Firms often do not have the necessary data they need to draw a complete total cost curve for all levels of production. They cannot be sure of what total costs would look like if they, say, doubled production or cut production in half, because they have not tried it. Instead, firms experiment. They produce a slightly greater or lower quantity and observe how profits are affected. In economic terms, this practical approach to maximizing profits means looking at how changes in production affect marginal revenue and marginal cost.

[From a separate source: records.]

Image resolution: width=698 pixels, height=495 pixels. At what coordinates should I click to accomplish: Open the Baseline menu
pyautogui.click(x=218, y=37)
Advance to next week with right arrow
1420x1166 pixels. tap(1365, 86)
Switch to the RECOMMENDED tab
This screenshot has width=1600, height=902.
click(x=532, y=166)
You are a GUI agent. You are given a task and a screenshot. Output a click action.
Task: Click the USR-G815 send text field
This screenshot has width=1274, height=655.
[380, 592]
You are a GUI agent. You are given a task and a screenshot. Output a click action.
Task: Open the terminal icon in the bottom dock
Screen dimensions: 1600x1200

[link] presents the marginal revenue and marginal cost curves based on the total revenue and total cost in [link] . The marginal revenue    curve shows the additional revenue gained from selling one more unit. As mentioned before, a firm in perfect competition faces a perfectly elastic demand curve for its product—that is, the firm’s demand curve is a horizontal line drawn at the market price level. This also means that the firm’s marginal revenue curve is the same as the firm’s demand curve: Every time a consumer demands one more unit, the firm sells one more unit and revenue goes up by exactly the same amount equal to the market price. In this example, every time a pack of frozen raspberries is sold, the firm’s revenue increases by $4. [link] shows an example of this. This condition only holds for price taking firms in perfect competition where:

Questions & Answers

Ayele, K., 2003. Introductory Economics, 3rd ed., Addis Ababa.
Widad Reply
can you send the book attached ?
Ariel
?
Ariel
What is economics
Widad Reply
the study of how humans make choices under conditions of scarcity
AI-Robot
U(x,y) = (x×y)1/2 find mu of x for y
Desalegn Reply
U(x,y) = (x×y)1/2 find mu of x for y
Desalegn
what is ecnomics
Jan Reply
this is the study of how the society manages it's scarce resources
Belonwu
what is macroeconomic
John Reply
macroeconomic is the branch of economics which studies actions, scale, activities and behaviour of the aggregate economy as a whole.
husaini
etc
husaini
difference between firm and industry
husaini Reply
what's the difference between a firm and an industry
Abdul
firm is the unit which transform inputs to output where as industry contain combination of firms with similar production 😅😅
Abdulraufu
Suppose the demand function that a firm faces shifted from Qd  120 3P to Qd  90  3P and the supply function has shifted from QS  20  2P to QS 10  2P . a) Find the effect of this change on price and quantity. b) Which of the changes in demand and supply is higher?
Toofiq Reply
explain standard reason why economic is a science
innocent Reply
factors influencing supply
Petrus Reply
what is economic.
Milan Reply
scares means__________________ends resources. unlimited
Jan
economics is a science that studies human behaviour as a relationship b/w ends and scares means which have alternative uses
Jan
calculate the profit maximizing for demand and supply
Zarshad Reply
Why qualify 28 supplies
Milan
what are explicit costs
Nomsa Reply
out-of-pocket costs for a firm, for example, payments for wages and salaries, rent, or materials
AI-Robot
concepts of supply in microeconomics
David Reply
economic overview notes
Amahle Reply
identify a demand and a supply curve
Salome Reply
i don't know
Parul
there's a difference
Aryan
Demand curve shows that how supply and others conditions affect on demand of a particular thing and what percent demand increase whith increase of supply of goods
Israr
Hi Sir please how do u calculate Cross elastic demand and income elastic demand?